▶ **Directions**: Every record must be retyped as it stands.

Stored records
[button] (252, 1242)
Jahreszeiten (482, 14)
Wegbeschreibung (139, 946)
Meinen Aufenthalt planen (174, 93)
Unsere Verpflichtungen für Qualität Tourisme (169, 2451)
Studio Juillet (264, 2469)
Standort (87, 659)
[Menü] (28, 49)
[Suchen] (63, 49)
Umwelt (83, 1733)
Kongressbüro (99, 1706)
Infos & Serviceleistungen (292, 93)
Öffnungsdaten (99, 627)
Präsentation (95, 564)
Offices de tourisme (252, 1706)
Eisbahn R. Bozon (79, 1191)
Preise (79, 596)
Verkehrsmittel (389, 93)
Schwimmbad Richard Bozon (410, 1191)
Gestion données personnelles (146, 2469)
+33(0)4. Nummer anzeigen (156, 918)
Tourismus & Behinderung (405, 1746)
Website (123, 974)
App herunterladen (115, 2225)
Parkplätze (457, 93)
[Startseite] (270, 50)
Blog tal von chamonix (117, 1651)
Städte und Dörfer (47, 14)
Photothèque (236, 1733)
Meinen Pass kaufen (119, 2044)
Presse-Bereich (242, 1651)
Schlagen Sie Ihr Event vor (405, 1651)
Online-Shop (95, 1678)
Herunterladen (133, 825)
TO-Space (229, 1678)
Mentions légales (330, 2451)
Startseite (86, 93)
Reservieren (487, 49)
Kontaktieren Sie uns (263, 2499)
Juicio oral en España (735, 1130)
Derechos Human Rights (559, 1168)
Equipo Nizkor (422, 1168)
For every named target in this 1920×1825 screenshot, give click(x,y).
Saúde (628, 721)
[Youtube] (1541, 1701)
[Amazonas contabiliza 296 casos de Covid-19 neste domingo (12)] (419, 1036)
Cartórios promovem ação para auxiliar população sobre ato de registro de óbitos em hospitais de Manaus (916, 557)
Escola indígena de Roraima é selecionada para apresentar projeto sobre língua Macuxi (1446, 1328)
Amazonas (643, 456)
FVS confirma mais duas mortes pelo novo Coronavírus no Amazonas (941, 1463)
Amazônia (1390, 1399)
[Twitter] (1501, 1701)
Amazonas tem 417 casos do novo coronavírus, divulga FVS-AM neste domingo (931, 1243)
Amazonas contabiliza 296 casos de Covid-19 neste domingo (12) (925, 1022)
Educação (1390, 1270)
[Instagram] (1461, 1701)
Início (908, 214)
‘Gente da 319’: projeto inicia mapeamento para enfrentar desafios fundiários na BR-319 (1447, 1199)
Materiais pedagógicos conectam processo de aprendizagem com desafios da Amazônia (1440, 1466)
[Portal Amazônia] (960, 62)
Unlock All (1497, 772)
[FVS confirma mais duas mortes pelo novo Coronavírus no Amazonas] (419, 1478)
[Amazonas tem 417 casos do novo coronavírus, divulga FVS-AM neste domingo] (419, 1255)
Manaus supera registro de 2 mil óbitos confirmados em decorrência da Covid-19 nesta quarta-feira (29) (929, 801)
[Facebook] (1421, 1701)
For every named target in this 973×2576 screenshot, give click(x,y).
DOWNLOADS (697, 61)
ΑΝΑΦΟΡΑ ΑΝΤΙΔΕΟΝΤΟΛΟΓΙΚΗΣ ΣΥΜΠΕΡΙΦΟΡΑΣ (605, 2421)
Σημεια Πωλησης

▶ **Solution for this problem**:
[button] (252, 1242)
Jahreszeiten (482, 14)
Wegbeschreibung (139, 946)
Meinen Aufenthalt planen (174, 93)
Unsere Verpflichtungen für Qualität Tourisme (169, 2451)
Studio Juillet (264, 2469)
Standort (87, 659)
[Menü] (28, 49)
[Suchen] (63, 49)
Umwelt (83, 1733)
Kongressbüro (99, 1706)
Infos & Serviceleistungen (292, 93)
Öffnungsdaten (99, 627)
Präsentation (95, 564)
Offices de tourisme (252, 1706)
Eisbahn R. Bozon (79, 1191)
Preise (79, 596)
Verkehrsmittel (389, 93)
Schwimmbad Richard Bozon (410, 1191)
Gestion données personnelles (146, 2469)
+33(0)4. Nummer anzeigen (156, 918)
Tourismus & Behinderung (405, 1746)
Website (123, 974)
App herunterladen (115, 2225)
Parkplätze (457, 93)
[Startseite] (270, 50)
Blog tal von chamonix (117, 1651)
Städte und Dörfer (47, 14)
Photothèque (236, 1733)
Meinen Pass kaufen (119, 2044)
Presse-Bereich (242, 1651)
Schlagen Sie Ihr Event vor (405, 1651)
Online-Shop (95, 1678)
Herunterladen (133, 825)
TO-Space (229, 1678)
Mentions légales (330, 2451)
Startseite (86, 93)
Reservieren (487, 49)
Kontaktieren Sie uns (263, 2499)
Juicio oral en España (735, 1130)
Derechos Human Rights (559, 1168)
Equipo Nizkor (422, 1168)
For every named target in this 1920×1825 screenshot, give click(x,y).
Saúde (628, 721)
[Youtube] (1541, 1701)
[Amazonas contabiliza 296 casos de Covid-19 neste domingo (12)] (419, 1036)
Cartórios promovem ação para auxiliar população sobre ato de registro de óbitos em hospitais de Manaus (916, 557)
Escola indígena de Roraima é selecionada para apresentar projeto sobre língua Macuxi (1446, 1328)
Amazonas (643, 456)
FVS confirma mais duas mortes pelo novo Coronavírus no Amazonas (941, 1463)
Amazônia (1390, 1399)
[Twitter] (1501, 1701)
Amazonas tem 417 casos do novo coronavírus, divulga FVS-AM neste domingo (931, 1243)
Amazonas contabiliza 296 casos de Covid-19 neste domingo (12) (925, 1022)
Educação (1390, 1270)
[Instagram] (1461, 1701)
Início (908, 214)
‘Gente da 319’: projeto inicia mapeamento para enfrentar desafios fundiários na BR-319 (1447, 1199)
Materiais pedagógicos conectam processo de aprendizagem com desafios da Amazônia (1440, 1466)
[Portal Amazônia] (960, 62)
Unlock All (1497, 772)
[FVS confirma mais duas mortes pelo novo Coronavírus no Amazonas] (419, 1478)
[Amazonas tem 417 casos do novo coronavírus, divulga FVS-AM neste domingo] (419, 1255)
Manaus supera registro de 2 mil óbitos confirmados em decorrência da Covid-19 nesta quarta-feira (29) (929, 801)
[Facebook] (1421, 1701)
For every named target in this 973×2576 screenshot, give click(x,y).
DOWNLOADS (697, 61)
ΑΝΑΦΟΡΑ ΑΝΤΙΔΕΟΝΤΟΛΟΓΙΚΗΣ ΣΥΜΠΕΡΙΦΟΡΑΣ (605, 2421)
Σημεια Πωλησης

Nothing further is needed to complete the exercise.